[Stored records]
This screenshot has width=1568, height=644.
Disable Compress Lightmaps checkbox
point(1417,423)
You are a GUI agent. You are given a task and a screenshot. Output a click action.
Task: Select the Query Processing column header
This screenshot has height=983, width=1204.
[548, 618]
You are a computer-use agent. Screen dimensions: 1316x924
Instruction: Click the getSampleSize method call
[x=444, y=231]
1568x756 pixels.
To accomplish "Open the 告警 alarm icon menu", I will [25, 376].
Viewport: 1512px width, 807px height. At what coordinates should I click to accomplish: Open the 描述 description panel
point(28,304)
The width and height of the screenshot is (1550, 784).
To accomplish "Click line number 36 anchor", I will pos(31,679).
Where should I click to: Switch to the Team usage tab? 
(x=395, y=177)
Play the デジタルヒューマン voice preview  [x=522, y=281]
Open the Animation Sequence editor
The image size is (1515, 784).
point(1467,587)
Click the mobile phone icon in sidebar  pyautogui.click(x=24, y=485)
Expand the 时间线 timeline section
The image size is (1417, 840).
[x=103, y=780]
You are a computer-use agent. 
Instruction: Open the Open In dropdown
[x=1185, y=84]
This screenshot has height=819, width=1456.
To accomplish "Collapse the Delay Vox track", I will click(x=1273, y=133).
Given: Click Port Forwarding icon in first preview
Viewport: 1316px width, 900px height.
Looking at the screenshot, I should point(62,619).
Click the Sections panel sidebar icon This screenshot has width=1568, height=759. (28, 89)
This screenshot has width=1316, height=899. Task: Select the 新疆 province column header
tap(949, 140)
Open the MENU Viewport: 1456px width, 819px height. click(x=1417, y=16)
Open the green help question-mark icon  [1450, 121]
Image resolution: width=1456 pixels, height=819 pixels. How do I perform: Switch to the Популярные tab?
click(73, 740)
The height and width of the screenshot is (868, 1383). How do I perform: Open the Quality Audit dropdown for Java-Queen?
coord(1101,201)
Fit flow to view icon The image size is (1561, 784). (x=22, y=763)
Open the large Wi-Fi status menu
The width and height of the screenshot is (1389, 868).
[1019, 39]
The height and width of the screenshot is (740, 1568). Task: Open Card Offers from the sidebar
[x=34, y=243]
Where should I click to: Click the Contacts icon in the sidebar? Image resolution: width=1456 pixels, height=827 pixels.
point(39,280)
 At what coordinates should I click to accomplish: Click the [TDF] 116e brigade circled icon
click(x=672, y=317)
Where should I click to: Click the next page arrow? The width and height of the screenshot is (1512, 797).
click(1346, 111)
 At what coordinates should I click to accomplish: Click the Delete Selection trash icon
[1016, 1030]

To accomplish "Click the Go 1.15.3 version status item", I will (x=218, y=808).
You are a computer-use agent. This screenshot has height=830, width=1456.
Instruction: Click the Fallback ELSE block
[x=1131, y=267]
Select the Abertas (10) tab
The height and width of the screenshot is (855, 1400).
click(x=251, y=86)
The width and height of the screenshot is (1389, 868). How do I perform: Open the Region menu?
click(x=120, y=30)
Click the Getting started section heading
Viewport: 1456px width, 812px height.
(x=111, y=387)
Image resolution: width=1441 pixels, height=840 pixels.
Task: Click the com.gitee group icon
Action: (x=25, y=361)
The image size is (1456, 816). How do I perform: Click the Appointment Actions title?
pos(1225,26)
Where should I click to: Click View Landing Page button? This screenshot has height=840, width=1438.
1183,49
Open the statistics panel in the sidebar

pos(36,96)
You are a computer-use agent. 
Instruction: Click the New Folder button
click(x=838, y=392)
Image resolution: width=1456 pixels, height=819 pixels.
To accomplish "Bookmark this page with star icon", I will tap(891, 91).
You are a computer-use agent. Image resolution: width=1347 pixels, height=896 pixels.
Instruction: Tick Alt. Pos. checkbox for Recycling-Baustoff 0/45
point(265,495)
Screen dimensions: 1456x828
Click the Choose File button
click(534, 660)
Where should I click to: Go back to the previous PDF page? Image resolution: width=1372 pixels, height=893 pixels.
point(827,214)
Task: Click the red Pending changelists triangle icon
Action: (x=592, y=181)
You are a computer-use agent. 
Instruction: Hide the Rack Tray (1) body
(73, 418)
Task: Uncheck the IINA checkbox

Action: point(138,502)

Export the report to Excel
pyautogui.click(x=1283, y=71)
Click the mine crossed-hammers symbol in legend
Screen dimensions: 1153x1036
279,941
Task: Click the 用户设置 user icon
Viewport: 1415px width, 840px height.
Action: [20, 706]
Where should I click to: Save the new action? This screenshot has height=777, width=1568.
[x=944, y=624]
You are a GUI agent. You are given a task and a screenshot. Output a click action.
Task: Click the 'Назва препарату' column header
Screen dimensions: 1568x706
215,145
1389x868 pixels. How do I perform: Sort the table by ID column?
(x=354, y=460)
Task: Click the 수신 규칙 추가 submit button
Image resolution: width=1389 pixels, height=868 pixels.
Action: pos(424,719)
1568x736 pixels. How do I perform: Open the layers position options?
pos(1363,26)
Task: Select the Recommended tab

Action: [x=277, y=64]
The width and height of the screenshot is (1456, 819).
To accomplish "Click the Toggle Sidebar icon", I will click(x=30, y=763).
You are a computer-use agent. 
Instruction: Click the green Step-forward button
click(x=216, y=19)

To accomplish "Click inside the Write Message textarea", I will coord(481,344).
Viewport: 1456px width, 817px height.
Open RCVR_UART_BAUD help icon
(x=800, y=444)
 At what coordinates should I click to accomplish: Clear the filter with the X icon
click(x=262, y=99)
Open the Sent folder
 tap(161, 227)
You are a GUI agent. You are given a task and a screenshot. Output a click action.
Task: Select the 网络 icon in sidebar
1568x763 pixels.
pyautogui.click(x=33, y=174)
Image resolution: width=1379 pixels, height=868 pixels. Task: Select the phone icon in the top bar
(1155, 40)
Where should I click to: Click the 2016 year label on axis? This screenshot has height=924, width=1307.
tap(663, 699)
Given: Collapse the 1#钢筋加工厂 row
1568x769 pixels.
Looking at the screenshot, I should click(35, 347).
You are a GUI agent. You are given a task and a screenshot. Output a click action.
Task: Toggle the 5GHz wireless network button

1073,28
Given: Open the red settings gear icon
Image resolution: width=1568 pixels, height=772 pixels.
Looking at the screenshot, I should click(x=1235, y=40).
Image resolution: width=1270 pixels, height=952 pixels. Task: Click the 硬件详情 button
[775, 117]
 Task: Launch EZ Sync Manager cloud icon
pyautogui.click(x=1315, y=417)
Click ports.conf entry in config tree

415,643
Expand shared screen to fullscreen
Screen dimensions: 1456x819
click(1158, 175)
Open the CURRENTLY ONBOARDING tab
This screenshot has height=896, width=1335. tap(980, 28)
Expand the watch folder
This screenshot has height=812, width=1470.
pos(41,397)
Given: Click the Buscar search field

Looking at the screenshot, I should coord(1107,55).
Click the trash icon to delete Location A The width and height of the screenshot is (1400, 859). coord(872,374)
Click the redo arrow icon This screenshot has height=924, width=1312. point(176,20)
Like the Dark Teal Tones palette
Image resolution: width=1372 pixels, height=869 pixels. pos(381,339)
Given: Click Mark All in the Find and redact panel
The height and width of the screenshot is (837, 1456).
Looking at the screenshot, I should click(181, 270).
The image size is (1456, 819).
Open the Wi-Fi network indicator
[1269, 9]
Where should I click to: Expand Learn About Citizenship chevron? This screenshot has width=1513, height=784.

Your assignment:
Repeat only the lines from the one holding "Open the Wi-Fi network indicator" through the last line of the data.

Answer box:
Open the Wi-Fi network indicator
[1269, 9]
Where should I click to: Expand Learn About Citizenship chevron? This screenshot has width=1513, height=784.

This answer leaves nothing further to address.